Ну, насчет попроще не знаю, т.к. с sendmail'ом близких отношений я избежал. А так список возможностей приличный.

Вообще это вопрос больше личных предпочтений (хе-хе, политическое кредо).

sendmail --- как-то считается почти умершим и недостойным (хотя конкретно сказать мне нечего);

qmail --- хороший софт, но разработчик на него забил. Да и амбиции его мне совсем не по душе.

Так что ставить его имеет смысл с набором (большим) патчей;

postfix --- быстро и сердито, но опять таки --- я слышал не совсем лестные отзывы;

exim --- методом исключения остается. Меня он устраивает тем, что бинарник единый (в отличии от qmail'а) и хорошо настраивается.

Все это субъективно, так что вот. Надо пробовать, иначе не определиться. К тому же опыта поддержки серьезных

почтовых серверов у меня нет.

----------

## ManJak

Пасиб, попробую на десктоп прилепить.

Может понравится   :Razz: 

----------

## larrikin

 *viy wrote:*   

> 
> 
> qmail --- хороший софт, но разработчик на него забил. Да и амбиции его мне совсем не по душе.
> 
> 

 

Я конечно дико извиняюсь, но разработчик не забил на qmail.

Необоснованных амбиций у него ИМХО нет. Да, он сказал всем "найдите дыру,бабла дам". Ну так может найдете? Просто человек со всей серьезностью подошел к написанию программ (ну например то же djbdns) в плане безопасности и ни на шаг не отошел от стандартов (RFC), в отличие от того же named. Лично я доволен пакетами qmail и djbdns и не собираюсь их менять ни на что.

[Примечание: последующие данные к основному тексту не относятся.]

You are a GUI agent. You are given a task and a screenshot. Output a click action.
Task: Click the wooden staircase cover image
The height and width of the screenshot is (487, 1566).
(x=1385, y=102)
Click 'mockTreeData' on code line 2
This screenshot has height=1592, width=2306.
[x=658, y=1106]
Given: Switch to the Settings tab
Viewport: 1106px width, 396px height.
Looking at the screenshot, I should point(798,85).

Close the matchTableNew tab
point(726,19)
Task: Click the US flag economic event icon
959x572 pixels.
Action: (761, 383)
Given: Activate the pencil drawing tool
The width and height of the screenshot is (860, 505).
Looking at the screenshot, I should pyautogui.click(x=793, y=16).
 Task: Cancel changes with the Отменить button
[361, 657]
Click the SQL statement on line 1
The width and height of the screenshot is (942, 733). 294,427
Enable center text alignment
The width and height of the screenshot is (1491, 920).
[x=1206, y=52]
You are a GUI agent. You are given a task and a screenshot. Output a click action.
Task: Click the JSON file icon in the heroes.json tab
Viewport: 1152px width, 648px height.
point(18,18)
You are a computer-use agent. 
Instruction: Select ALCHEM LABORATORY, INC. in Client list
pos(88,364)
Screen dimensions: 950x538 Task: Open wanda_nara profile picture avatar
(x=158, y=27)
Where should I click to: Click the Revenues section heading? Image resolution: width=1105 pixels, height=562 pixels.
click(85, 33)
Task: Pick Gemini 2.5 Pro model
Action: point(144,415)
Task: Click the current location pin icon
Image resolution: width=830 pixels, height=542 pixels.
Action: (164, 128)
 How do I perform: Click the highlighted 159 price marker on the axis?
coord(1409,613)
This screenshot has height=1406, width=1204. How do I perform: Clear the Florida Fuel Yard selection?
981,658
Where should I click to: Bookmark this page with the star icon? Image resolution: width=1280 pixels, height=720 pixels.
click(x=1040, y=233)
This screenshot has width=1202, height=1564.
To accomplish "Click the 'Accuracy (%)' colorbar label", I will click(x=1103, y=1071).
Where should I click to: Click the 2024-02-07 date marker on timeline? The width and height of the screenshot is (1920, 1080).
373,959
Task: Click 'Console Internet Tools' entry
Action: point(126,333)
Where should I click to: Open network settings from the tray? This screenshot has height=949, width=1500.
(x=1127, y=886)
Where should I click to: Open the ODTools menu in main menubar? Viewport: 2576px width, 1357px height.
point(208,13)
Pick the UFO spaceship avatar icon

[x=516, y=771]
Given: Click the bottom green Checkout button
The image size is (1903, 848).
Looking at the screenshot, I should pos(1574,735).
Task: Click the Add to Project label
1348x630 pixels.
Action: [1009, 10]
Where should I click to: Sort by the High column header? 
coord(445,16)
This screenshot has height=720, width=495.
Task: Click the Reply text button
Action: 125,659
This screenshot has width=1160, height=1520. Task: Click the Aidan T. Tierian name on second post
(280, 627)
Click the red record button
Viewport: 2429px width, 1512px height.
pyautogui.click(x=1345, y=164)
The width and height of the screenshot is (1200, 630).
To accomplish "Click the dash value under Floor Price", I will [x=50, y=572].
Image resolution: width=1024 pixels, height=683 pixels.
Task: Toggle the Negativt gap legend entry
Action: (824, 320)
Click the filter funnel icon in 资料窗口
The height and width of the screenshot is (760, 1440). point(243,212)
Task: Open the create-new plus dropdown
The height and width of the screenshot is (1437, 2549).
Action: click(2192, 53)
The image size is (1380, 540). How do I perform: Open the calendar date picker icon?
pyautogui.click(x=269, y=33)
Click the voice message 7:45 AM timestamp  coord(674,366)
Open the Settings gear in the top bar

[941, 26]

У меня стоит почтовый сервер, обрабатывающий около 100 тыс сообщений в сутки, qmail+vpopmail отлично справляются.

И в качестве домашнего почтовика у меня стоит qmail.

----------

## viy

Ну как сказать...

Если ты ставил qmail из портов, то наверняка на него было наложено около 20 патчей, которые придают ему более функциональный вид.

Далее --- почему все ставиться в /var/qmail? Есть стандарт FHS,

который писали не дураки и не просто так от нефиг делать. Я понимаю, что все можно подкрутить (я этим занимался), но на просьбы сделать

тарбол в соответствии с FHS D.J.B. не откликнулся и пошел дальше --- daemontools создают 2 (или 3?) доп. каталогов в корне системы!

А нафиг они мне там как админу? У меня /-раздел 64Мб, только для ядра и основных конфигов! А тут нате...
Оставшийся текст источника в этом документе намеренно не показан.